» Required task A
Decide whether each statement agrees with the court opinion. Answer yes or no for each, and quote the words of the opinion that settle it.
(i) The second person in the street with Brown was his brother, Tawain Cox.
(ii) The prosecutor said the woman's statement was offered for the truth of the matter asserted.
(iii) The officer was called to the street fight on the night of January 10, 2012.
» Required task B
List every person the court opinion names as counsel for the appellee.
» Required task C
Please carry on the court opinion about Charles David Brown's appeal, picking up after its last sentence.

» Reading text
------------------------------------------------------------
Court of Appeal of Iowa

May 30, 2013

STATE OF IOWA, Plaintiff-Appellee,
v.
CHARLES DAVID BROWN, Defendant-Appellant.

         Appeal from the Iowa District Court for Black Hawk County, Todd A. Geer, Judge.

         The defendant appeals his convictions, arguing the trial court erred in failing to exclude evidence.

          Mark C. Smith, State Appellate Defender, and Stephan J. Japuntich, Assistant Appellate Defender, for appellant.

          Thomas J. Miller, Attorney General, Elisabeth Reynoldson, Assistant Attorney General, Thomas J. Ferguson, County Attorney, and Jowl Dalrymple, Assistant County Attorney, for appellee.

          Considered by Eisenhauer, C.J., and Potterfield and Tabor, JJ.

          EISENHAUER, C.J.

         Charles David Brown appeals from his convictions for possession of a firearm as a felon and carrying weapons.[1] He argues the court erred in allowing witnesses to testify to a statement made by a bystander to the police officer.[2] We affirm.

         I. Background Facts and Proceedings.

         On the night of January 10, 2012, Officer Wittmayer was called to the scene of a street fight. He observed fifteen to twenty-five people in the area. Two people were in the street—Brown and his brother, Tawain Cox. As Officer Wittmayer exited his car, a woman in the crowd pointed to Brown and made a statement to the officer. At Brown's trial, the prosecutor asked the officer what the woman said. Defense counsel objected and requested a conference. Outside the presence of the jury, the prosecutor argued:

[The woman's statement, "That motherfucker there has got a gun, " is] not offered for the truth of the matter asserted. We're offering it to explain the officer's behavior, the effect on the listener and the officer's behavior in that it's the identification of that person, subsequent [Brown] running away, that the officer pursues him. [Brown's] leaving the scene is not illegal . . . . The officer's pursuit of him isn't justified simply because [Brown] decides to [go] away from this scene. It's in the context that he's been identified as the person with the gun that the officer pursues him. So it is the effect on the officer, but I think also it's relevant to the effect on [Brown] . . . . It's [Brown] and solely [Brown] who runs in response to that statement, subsequently followed by his brother who recognizes [Brown] is running. So it's the effect on the listener of the officer as well as the effect on the listener of the defendant . . . . [I]t's not even an exception, it's just not hearsay.
------------------------------------------------------------
» Provided material

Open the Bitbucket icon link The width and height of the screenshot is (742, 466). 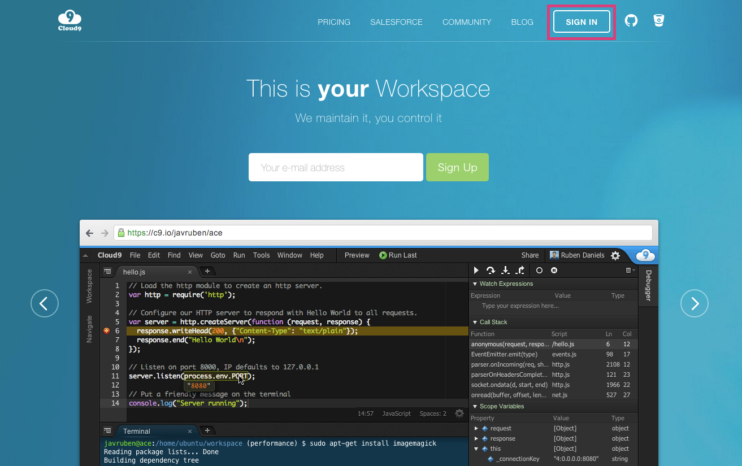658,21
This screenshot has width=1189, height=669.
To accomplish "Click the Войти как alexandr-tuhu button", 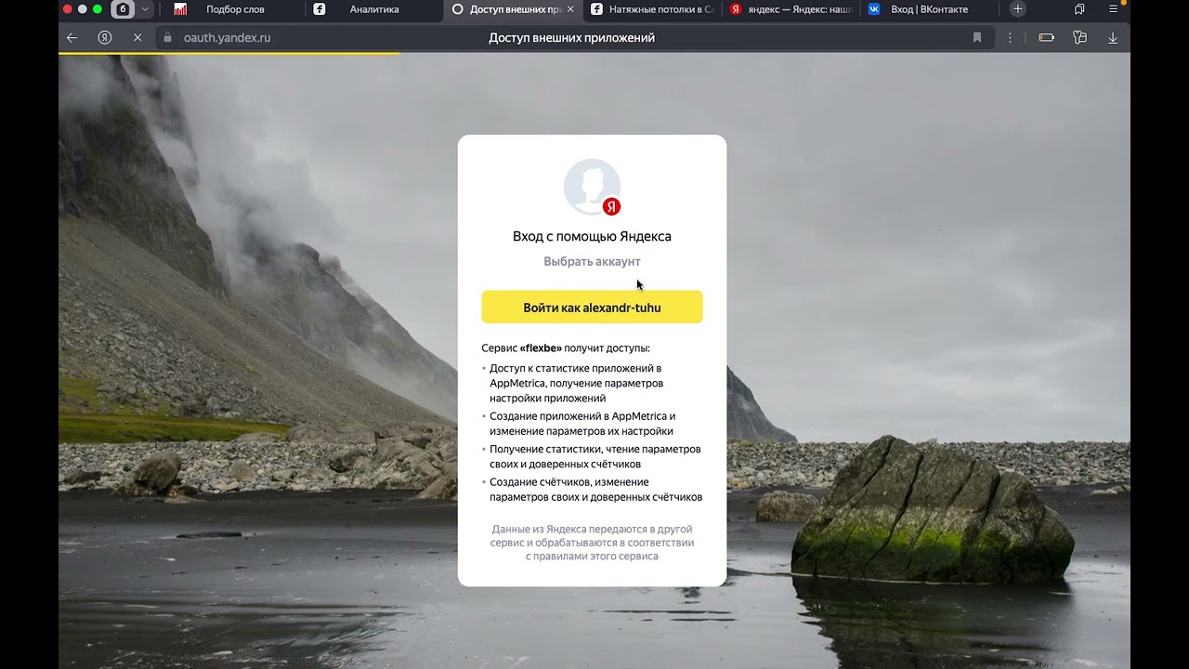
------------------------------------------------------------
» Written reply A
(i) Yes: "Two people were in the street—Brown and his brother, Tawain Cox."
(ii) No: "not offered for the truth of the matter asserted."
(iii) Yes: "On the night of January 10, 2012, Officer Wittmayer was called to the scene of a street fight."

» Written reply B
Thomas J. Miller, Attorney General
Elisabeth Reynoldson, Assistant Attorney General
Thomas J. Ferguson, County Attorney
Jowl Dalrymple, Assistant County Attorney

» Written reply C
         After defense counsel conducted a voir dire examination of Officer Wittmayer, he argued the testimony is hearsay and also argued admitting the testimony would be a violation of Brown's right of confrontation. The trial court overruled these objections. Defense counsel next argued there is no foundation to establish the statement's admissibility as a present sense impression. The court ruled: "[T]hat's not why I'm going to admit it, because the State's not even requesting that it be admitted for that purpose, and so I'm not doing it." Finally, defense counsel asserted the prejudicial effect of the evidence outweighs any relevance to a material issue. The court overruled this objection. After the jury returned to the courtroom, Officer Wittmayer testified:

Q. As you then exit your vehicle, what is said to you . . . ?
THE COURT: Before he gives his answer, ladies and gentlemen, let me instruct you that you shall not consider the statement made for the truth of the matter but may only consider the statement for the effect the statement may have had on listeners and to explain why ...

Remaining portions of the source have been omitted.